▶ [ABOUT THIS TASK]: Which lines of the entries below run from the one holding "加藤 和夫 (172, 1279)" to the one holding "サービス概要 (141, 2547)", inclusive? Set down exactly those lines and no others.

▶ [INPUT FOR THIS TASK]:
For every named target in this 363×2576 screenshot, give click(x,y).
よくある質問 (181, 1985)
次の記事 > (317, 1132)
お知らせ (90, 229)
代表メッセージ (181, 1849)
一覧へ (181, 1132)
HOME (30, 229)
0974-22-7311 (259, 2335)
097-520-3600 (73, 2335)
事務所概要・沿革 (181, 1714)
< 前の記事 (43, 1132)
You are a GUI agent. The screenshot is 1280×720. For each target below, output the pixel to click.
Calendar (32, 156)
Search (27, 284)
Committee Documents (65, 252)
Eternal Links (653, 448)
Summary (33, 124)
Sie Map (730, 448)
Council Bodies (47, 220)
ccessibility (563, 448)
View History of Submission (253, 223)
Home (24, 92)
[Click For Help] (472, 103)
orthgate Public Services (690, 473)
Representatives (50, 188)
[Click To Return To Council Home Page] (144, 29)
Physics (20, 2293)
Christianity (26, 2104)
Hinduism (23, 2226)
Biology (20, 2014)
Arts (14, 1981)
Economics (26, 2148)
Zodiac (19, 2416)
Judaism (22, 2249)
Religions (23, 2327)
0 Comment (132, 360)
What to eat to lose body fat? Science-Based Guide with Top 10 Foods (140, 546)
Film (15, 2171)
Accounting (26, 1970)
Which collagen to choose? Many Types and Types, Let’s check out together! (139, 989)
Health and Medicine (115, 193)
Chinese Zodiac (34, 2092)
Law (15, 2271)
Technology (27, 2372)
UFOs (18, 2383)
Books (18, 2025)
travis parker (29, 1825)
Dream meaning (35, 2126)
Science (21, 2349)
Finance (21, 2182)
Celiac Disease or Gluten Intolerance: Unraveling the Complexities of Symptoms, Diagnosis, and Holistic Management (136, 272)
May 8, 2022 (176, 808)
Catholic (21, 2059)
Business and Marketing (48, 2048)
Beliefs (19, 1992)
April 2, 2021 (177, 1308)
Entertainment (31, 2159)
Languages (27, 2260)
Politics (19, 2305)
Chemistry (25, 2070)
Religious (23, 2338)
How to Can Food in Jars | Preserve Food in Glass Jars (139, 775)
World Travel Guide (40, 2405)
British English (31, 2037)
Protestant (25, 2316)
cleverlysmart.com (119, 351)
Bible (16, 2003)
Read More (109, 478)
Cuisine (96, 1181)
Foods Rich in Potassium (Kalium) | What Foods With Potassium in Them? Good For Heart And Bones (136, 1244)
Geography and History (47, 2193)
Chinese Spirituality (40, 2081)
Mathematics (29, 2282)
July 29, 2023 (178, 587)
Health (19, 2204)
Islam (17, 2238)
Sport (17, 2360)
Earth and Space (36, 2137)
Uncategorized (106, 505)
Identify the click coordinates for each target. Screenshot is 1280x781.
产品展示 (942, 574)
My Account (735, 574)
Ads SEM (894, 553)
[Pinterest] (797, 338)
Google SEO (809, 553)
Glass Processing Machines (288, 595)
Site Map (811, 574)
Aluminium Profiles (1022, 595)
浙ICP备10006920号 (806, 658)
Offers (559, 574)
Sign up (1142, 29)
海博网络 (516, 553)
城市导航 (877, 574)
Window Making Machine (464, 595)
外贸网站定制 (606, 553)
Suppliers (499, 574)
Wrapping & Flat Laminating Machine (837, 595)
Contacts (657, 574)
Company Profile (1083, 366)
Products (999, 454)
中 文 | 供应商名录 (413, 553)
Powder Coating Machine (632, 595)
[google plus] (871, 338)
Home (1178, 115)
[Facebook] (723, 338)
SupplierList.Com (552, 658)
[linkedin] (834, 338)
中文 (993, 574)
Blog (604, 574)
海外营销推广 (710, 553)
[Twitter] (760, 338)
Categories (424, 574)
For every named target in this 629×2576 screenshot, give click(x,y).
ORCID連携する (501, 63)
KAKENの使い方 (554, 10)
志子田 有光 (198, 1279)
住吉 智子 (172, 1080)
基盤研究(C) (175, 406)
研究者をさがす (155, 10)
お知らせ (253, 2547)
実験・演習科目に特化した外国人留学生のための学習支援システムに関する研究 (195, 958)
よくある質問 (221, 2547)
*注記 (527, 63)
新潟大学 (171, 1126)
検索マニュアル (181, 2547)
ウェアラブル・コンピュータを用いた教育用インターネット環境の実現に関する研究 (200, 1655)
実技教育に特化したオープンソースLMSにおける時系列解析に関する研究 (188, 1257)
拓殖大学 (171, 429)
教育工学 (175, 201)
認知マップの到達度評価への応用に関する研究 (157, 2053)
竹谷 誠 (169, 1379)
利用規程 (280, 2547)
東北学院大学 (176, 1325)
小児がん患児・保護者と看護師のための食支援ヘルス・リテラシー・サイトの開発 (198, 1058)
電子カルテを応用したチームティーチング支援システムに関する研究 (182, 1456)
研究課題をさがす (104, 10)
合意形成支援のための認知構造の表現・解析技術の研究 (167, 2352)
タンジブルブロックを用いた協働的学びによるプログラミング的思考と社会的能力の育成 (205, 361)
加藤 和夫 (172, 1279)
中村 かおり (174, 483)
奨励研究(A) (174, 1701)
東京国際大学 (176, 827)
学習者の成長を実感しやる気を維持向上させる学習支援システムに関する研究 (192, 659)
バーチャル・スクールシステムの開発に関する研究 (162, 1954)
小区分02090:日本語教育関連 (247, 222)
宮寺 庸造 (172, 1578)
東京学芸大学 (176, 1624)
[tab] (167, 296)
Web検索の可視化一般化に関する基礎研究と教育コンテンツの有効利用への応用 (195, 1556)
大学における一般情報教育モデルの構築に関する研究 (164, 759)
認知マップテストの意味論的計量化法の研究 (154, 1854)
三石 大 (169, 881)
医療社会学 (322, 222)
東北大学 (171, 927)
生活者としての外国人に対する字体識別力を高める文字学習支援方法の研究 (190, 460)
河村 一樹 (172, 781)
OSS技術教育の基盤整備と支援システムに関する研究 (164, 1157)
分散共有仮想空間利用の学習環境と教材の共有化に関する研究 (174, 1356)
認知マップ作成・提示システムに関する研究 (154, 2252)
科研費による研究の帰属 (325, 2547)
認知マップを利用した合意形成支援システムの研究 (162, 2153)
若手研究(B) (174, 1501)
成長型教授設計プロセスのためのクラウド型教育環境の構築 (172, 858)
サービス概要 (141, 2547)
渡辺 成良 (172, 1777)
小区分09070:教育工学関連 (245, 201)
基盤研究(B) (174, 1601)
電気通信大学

▶ [FINISHED EXERCISE]:
加藤 和夫 (172, 1279)
中村 かおり (174, 483)
奨励研究(A) (174, 1701)
東京国際大学 (176, 827)
学習者の成長を実感しやる気を維持向上させる学習支援システムに関する研究 (192, 659)
バーチャル・スクールシステムの開発に関する研究 (162, 1954)
小区分02090:日本語教育関連 (247, 222)
宮寺 庸造 (172, 1578)
東京学芸大学 (176, 1624)
[tab] (167, 296)
Web検索の可視化一般化に関する基礎研究と教育コンテンツの有効利用への応用 (195, 1556)
大学における一般情報教育モデルの構築に関する研究 (164, 759)
認知マップテストの意味論的計量化法の研究 (154, 1854)
三石 大 (169, 881)
医療社会学 (322, 222)
東北大学 (171, 927)
生活者としての外国人に対する字体識別力を高める文字学習支援方法の研究 (190, 460)
河村 一樹 (172, 781)
OSS技術教育の基盤整備と支援システムに関する研究 (164, 1157)
分散共有仮想空間利用の学習環境と教材の共有化に関する研究 (174, 1356)
認知マップ作成・提示システムに関する研究 (154, 2252)
科研費による研究の帰属 (325, 2547)
認知マップを利用した合意形成支援システムの研究 (162, 2153)
若手研究(B) (174, 1501)
成長型教授設計プロセスのためのクラウド型教育環境の構築 (172, 858)
サービス概要 (141, 2547)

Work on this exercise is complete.